> **PROBLEM STATEMENT**
In the records below, find the line with "Click the Bybit logo icon" and the line with "The image size is (757, 327)."; return exactly those lines and every line between them.

> **EXERCISE INPUT**
☆ ☆ ☆ ☆ ☆ ☆ ☆

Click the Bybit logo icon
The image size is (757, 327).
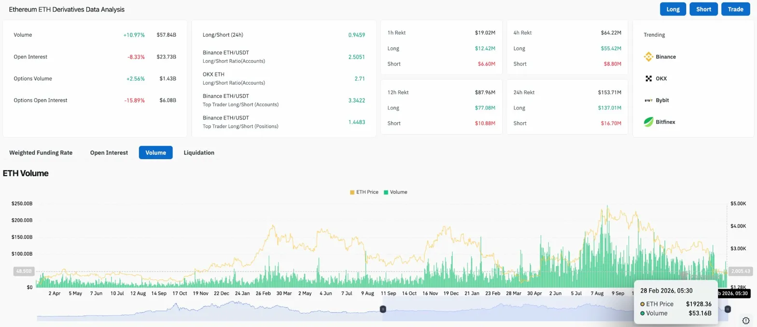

☆ ☆ ☆ ☆ ☆ ☆ ☆

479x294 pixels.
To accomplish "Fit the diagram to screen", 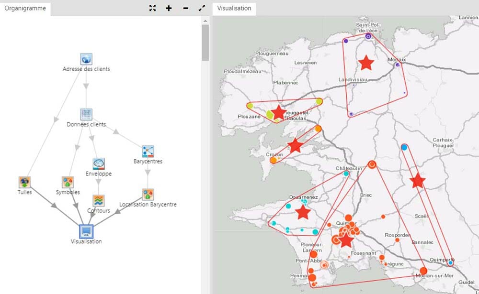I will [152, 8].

☆ ☆ ☆ ☆ ☆ ☆ ☆

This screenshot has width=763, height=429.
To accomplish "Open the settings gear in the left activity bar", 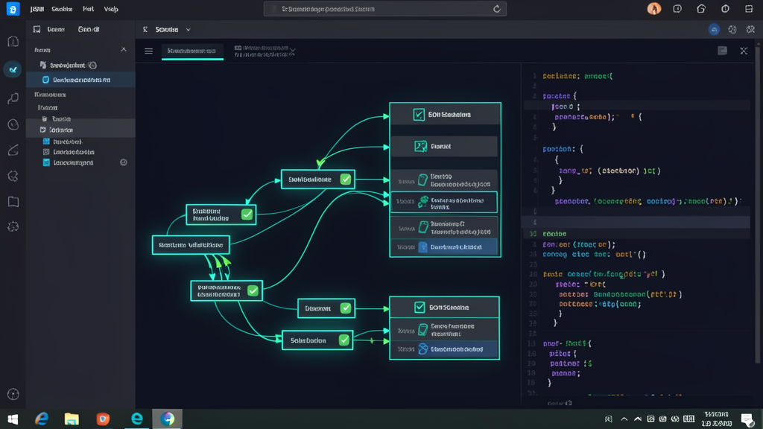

☆ ☆ ☆ ☆ ☆ ☆ ☆

> **RESPONSE**
Click the Bybit logo icon
The image size is (757, 327).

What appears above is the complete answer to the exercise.